Competition Advocacy in Mexico: Lessons From the Past Decade by Angel Lopez Hoher (Mexican Federal Competition Commission)

ABSTRACT: Competition advocacy is sometimes treated like enforcement’s poor cousin; academic debate, practitioners’ attention, and agency priorities tend to be geared towards enforcement across the world. And rightly so, to some degree: advocacy is much more variable in its methods and ethereal in its outcomes. Even worse, it sometimes borders suspiciously on mushy public relations, instead of the solid analytical terrain of enforcement. But nonetheless, advocacy is an essential part of a competition agency’s toolkit, especially in jurisdictions where markets still have shallow roots and competition is a newfangled concept struggling to hold its own against state intervention and rent seeking. The Mexican case is a good example, for several reasons: First, in spite of the past two decades’ far-reaching economic liberalization, the Mexican economy still suffers under the legacy of the state-led, corporatist economic policy that held sway for at least sixty years before that, and which lingers in vast pockets of anticompetitive regulation and all too frequent distrust of market mechanisms in Government, Congress, the Judiciary, and the general public.
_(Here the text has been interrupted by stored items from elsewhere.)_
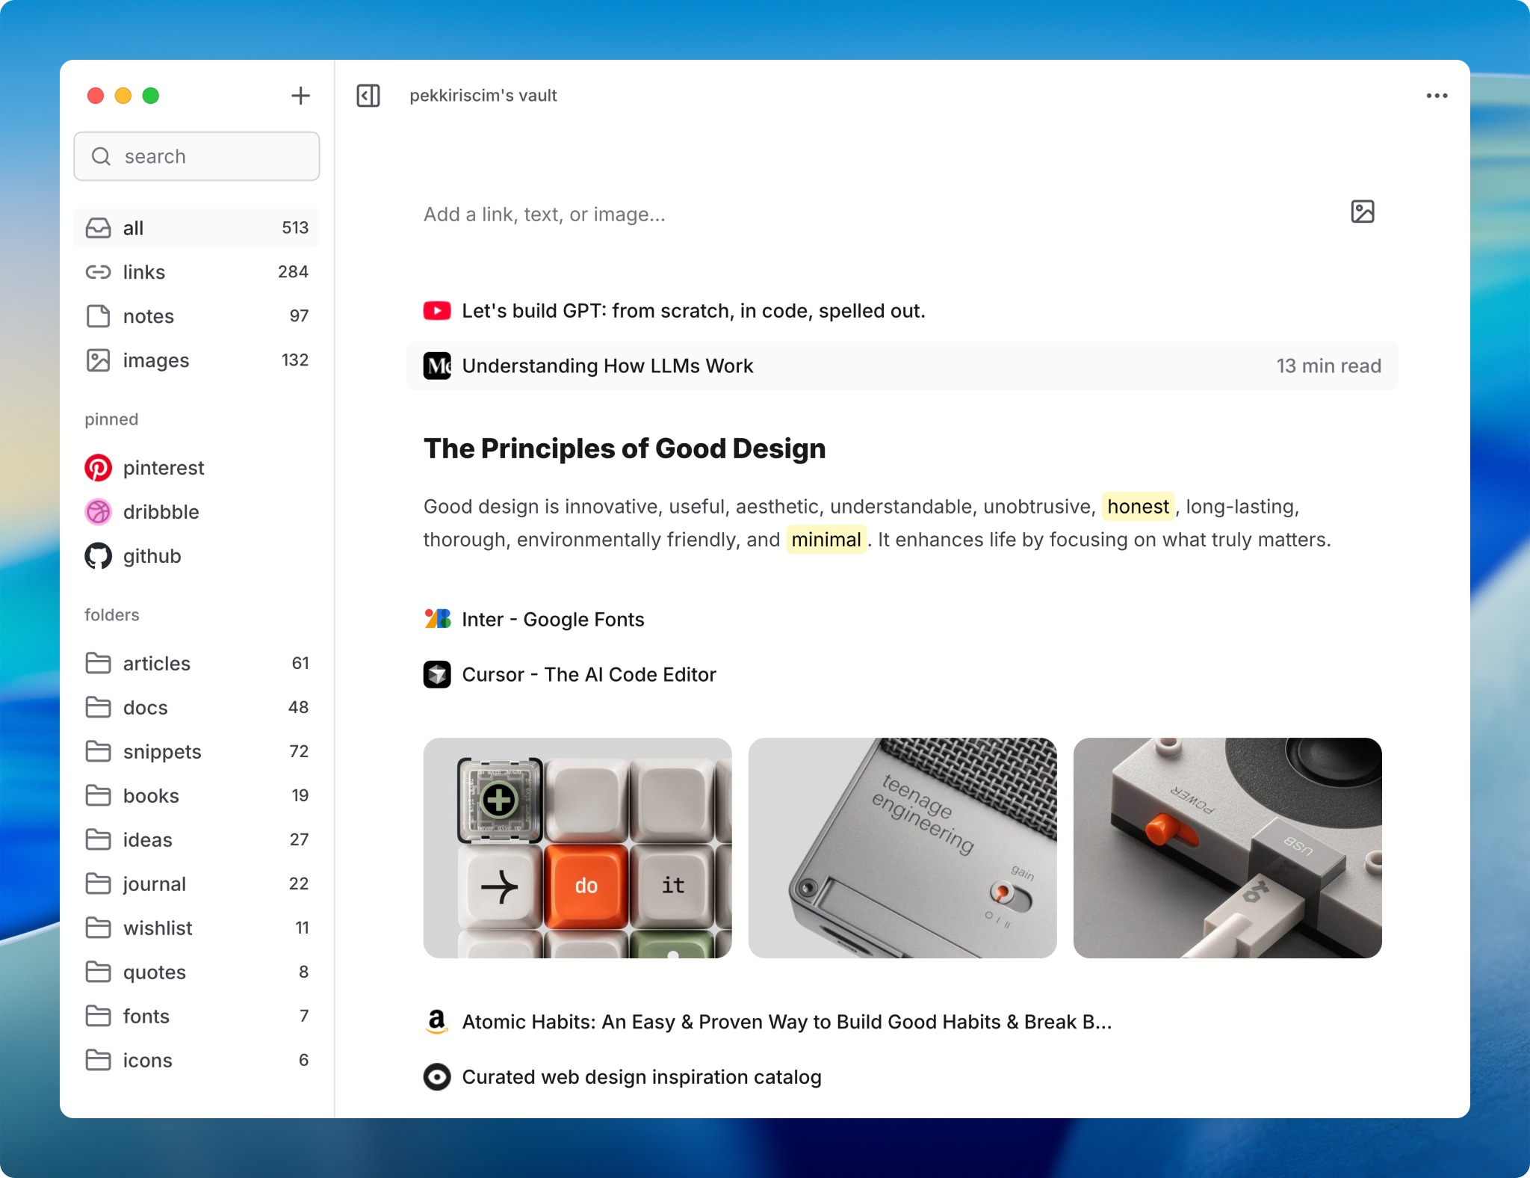Click the Amazon icon next to Atomic Habits
Viewport: 1530px width, 1178px height.
(437, 1022)
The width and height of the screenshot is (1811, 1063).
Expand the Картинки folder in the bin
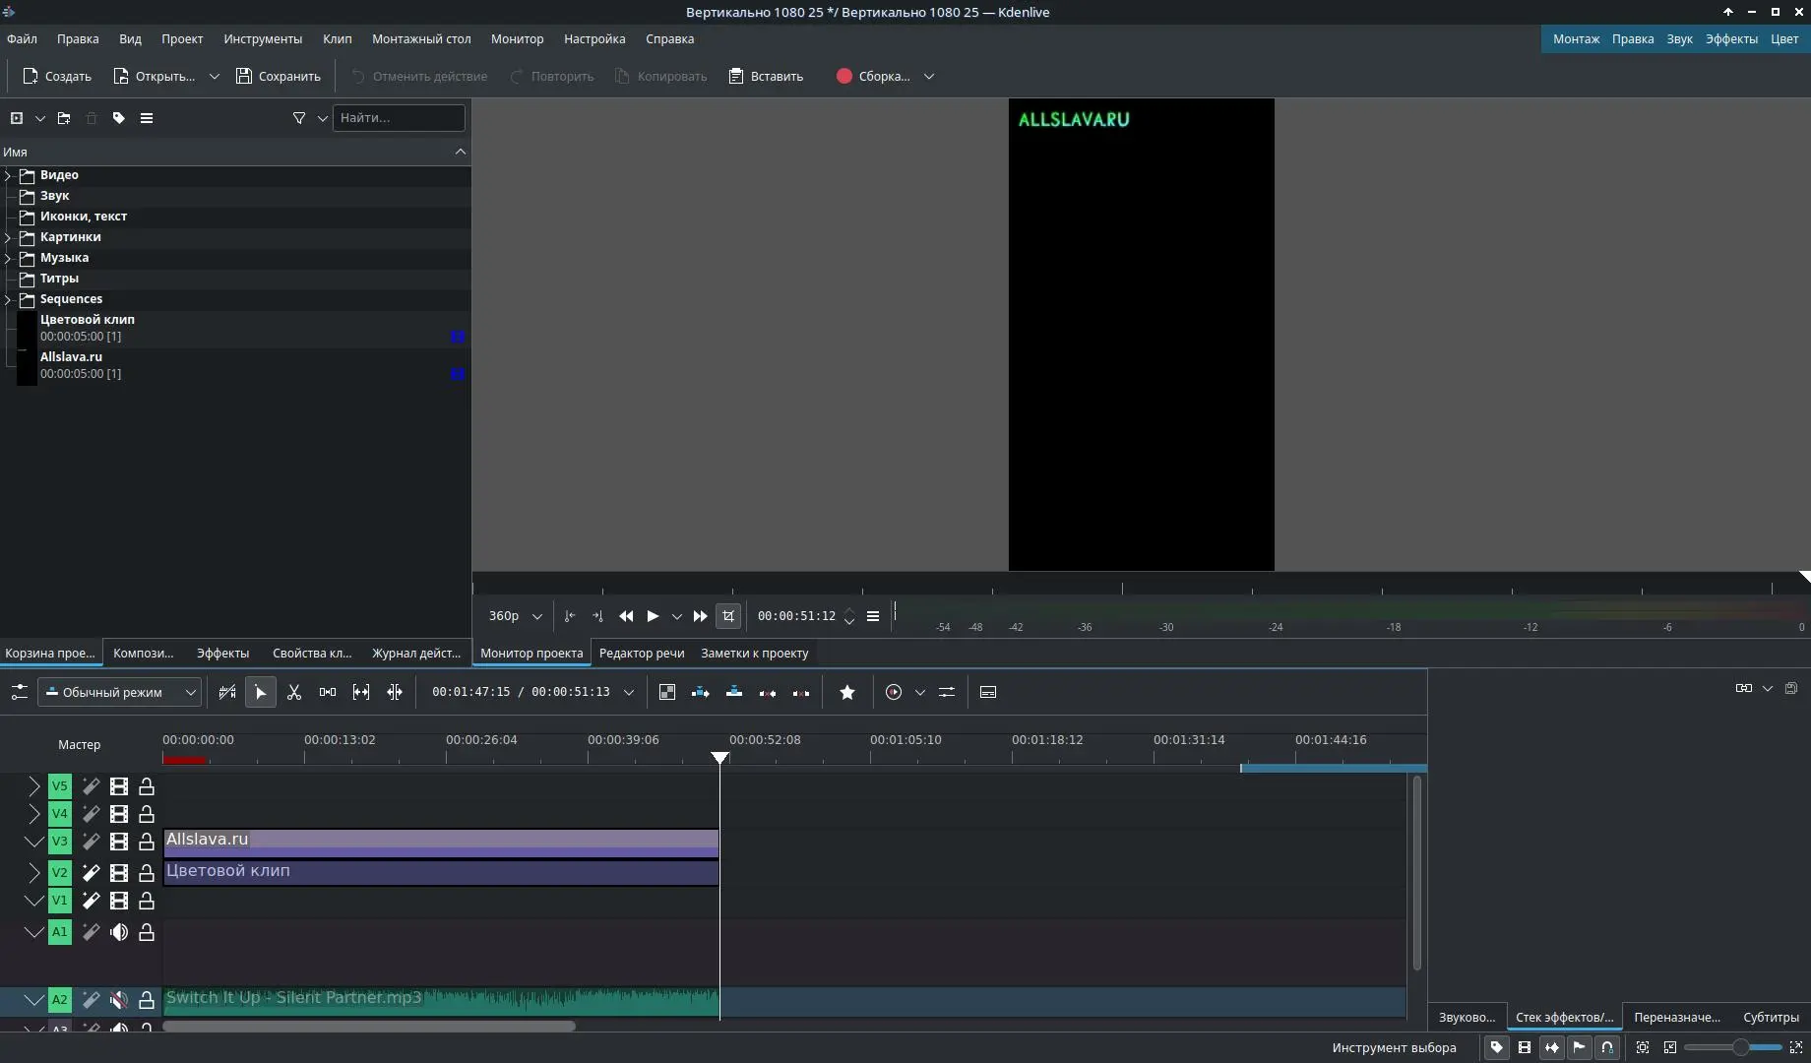(x=8, y=237)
Second, these conditions tend to be concentrated in services that have a horizontal impact on the rest of the economy, such as telecommunications, transport, energy, and financial services. Trade liberalization in the 80s and 90s brought market discipline to those sectors of the Mexican economy where competition from abroad was a factor; but in non-tradable sectors-for example the services mentioned above-this impulse to modernize regulation and adapt to market conditions was absent, thus yielding a dual economy that holds back competitiveness and harms consumers in downstream markets (i.e., most of the economy).Third, advocacy, when it is successful (for example through the removal of artificial barriers to entry or market distortions), allows structural changes to competitive dynamics, shifting incentives permanently and across the board, instead of relying on the case-by case threat of competition enforcement. For an agency that is one of the smallest in the world relative to the size of the economy it regulates, this makes it especially attractive to devote some of its scarce resources to advocacy efforts.